I have ~200 VCF files. Each of them contains Whole Exome Sequencing information for one sample. I am going to merge them together to be a single VCF file and then convert it into PLINK file to perform association analysis for each single variant.
Before merging VCF files, I filtered out these low quality variants which are “low snp quality, low variant reads, low variant ratio, single strand direction or low coverage”, just kept these “PASS” variants. Finally, in the merged VCF file, I observed two kinds of missing values (./.):
(1) Missing values caused by low quality: Sample A has a PASS variant CHR1:14590, but Sample B has a low coverage variant CHR1:14590. Sample B has a missing value at CHR1:14590 in the merged VCF file.
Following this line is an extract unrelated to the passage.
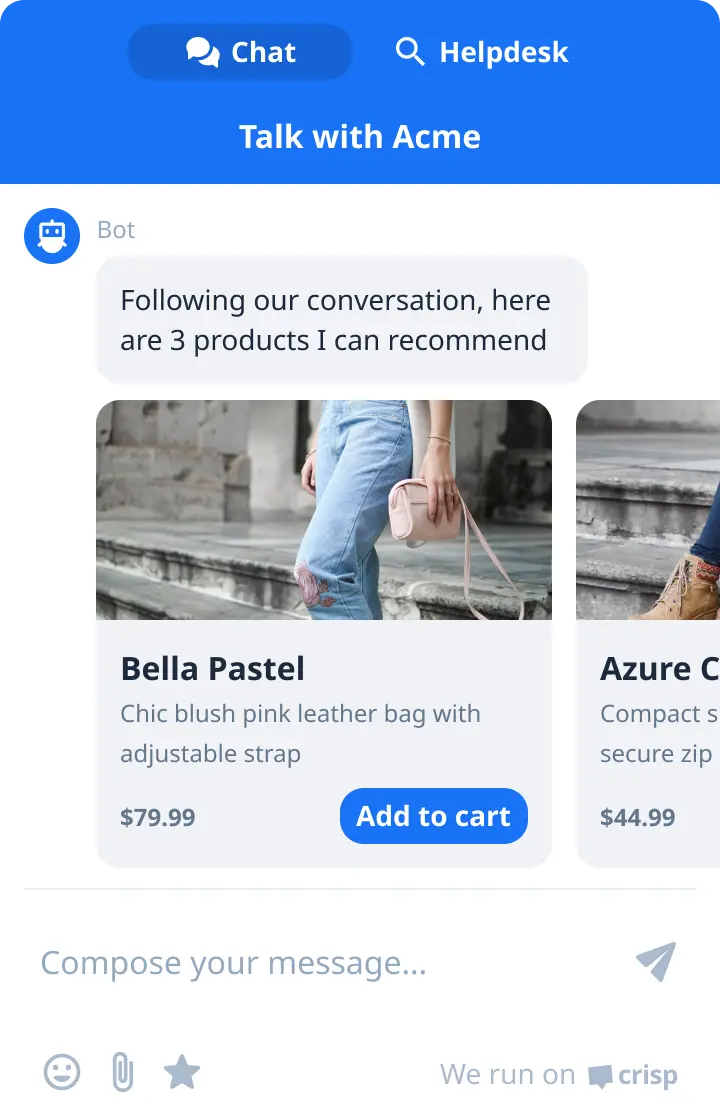Image resolution: width=720 pixels, height=1120 pixels.
Task: Send the message with the paper plane icon
Action: pyautogui.click(x=655, y=962)
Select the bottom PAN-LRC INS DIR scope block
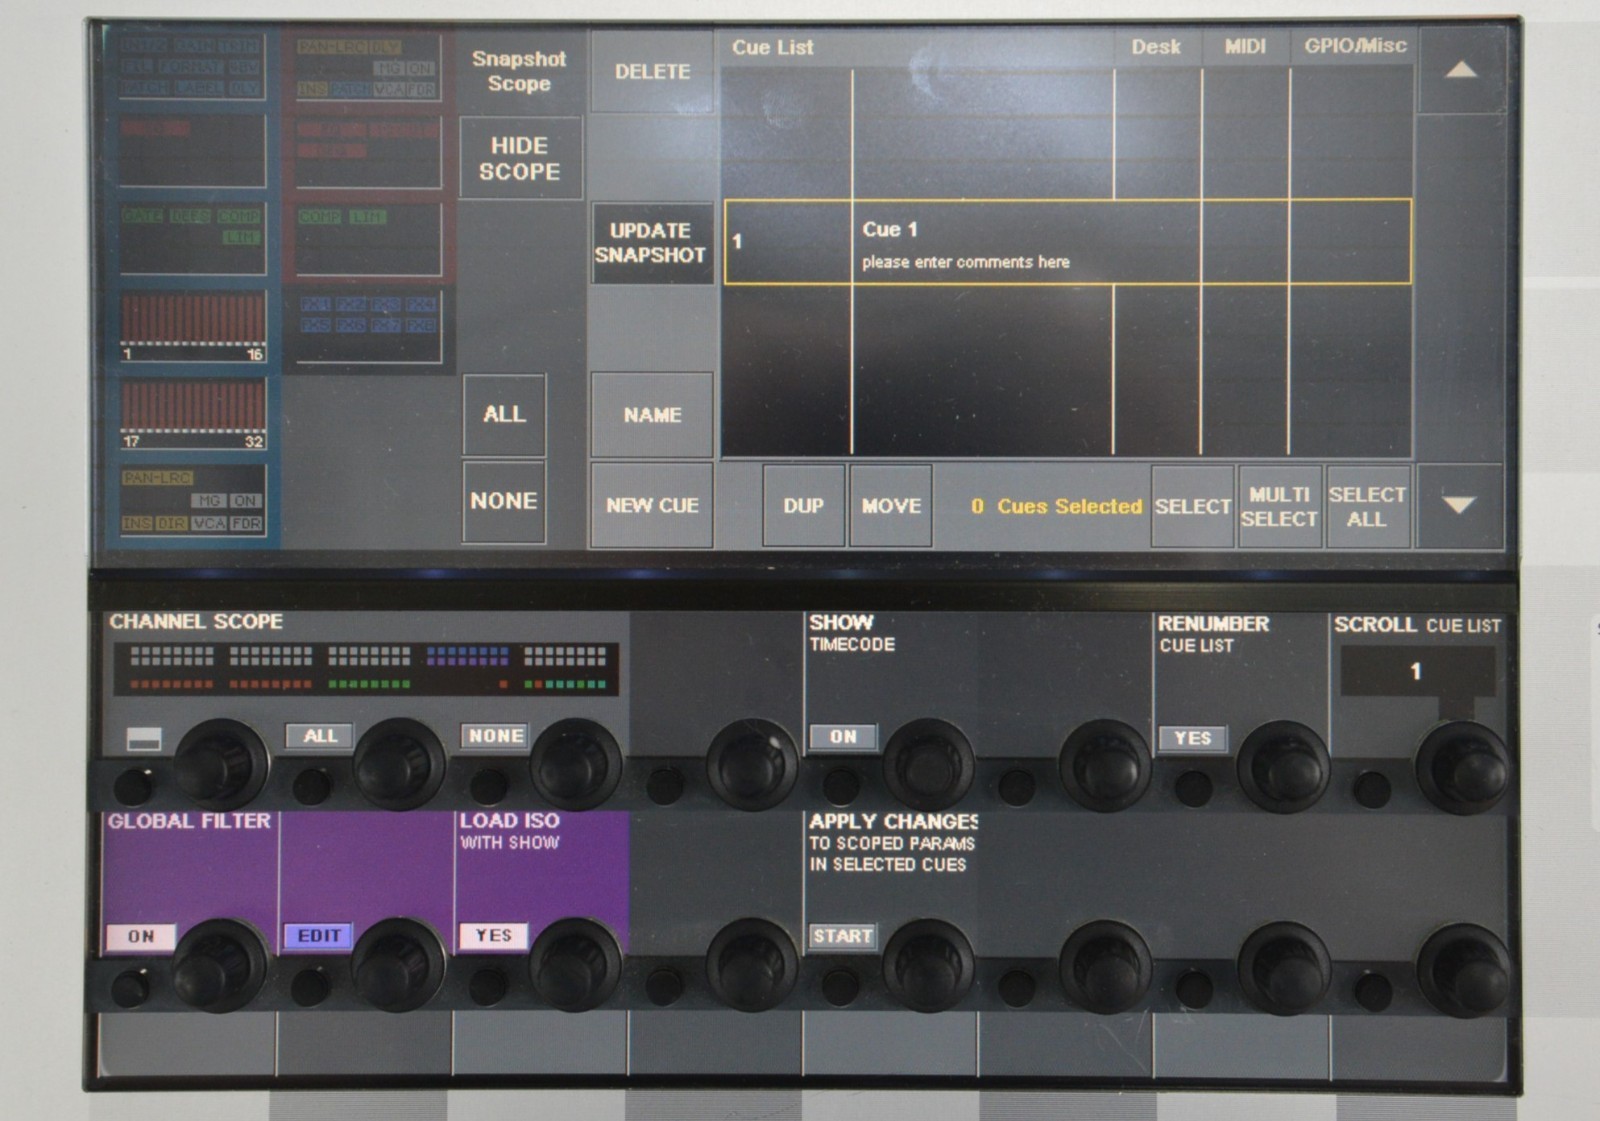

This should be real missing value (./.) for Sample B.
(2) Missing values caused by no variant called: Sample C doesn’t have any information of CHR1:14590 in his orignal VCF file. There is no called variant for him. This kind of missing value should be ref genotype (0/0) for Sample C.
My question is when I am merging these VCF files, how can I reserve 1st kind of missing values still as missing values (./.), and change 2nd kind of missing values into (0/0)? Is there any software or packages available?
I appreciate if anyone can help with my question. Thank you a lot! Have a good one!
Do you have access to the bam files? The gvcf workflow using haplotypecaller (see GATK best practices) would probably be your best guess to avoid mistakes.
I only have BAM files for parts of samples, not all of them. This is a collaborated work with several study sites. Right now, I am not sure whether collaborators are willing to send us the BAM files of their samples. I preferred to solve this problem using VCF files. If there is no other ways, maybe I will try to get BAM files. Thank you so much, WouterDeCoster!